Task inputs ->
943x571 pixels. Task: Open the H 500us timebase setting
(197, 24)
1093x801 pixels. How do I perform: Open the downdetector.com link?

==

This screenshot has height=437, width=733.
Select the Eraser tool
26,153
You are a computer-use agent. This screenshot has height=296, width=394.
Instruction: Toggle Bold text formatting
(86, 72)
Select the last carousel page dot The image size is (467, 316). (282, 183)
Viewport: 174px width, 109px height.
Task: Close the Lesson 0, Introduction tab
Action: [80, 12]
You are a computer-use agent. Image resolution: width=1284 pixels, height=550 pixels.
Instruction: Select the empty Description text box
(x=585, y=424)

Work request -> In the data above, which lines lie between the line with "943x571 pixels. Task: Open" and the line with "1093x801 pixels. How", inclusive? Print those lines exactly and nothing else.

Answer to this task ->
943x571 pixels. Task: Open the H 500us timebase setting
(197, 24)
1093x801 pixels. How do I perform: Open the downdetector.com link?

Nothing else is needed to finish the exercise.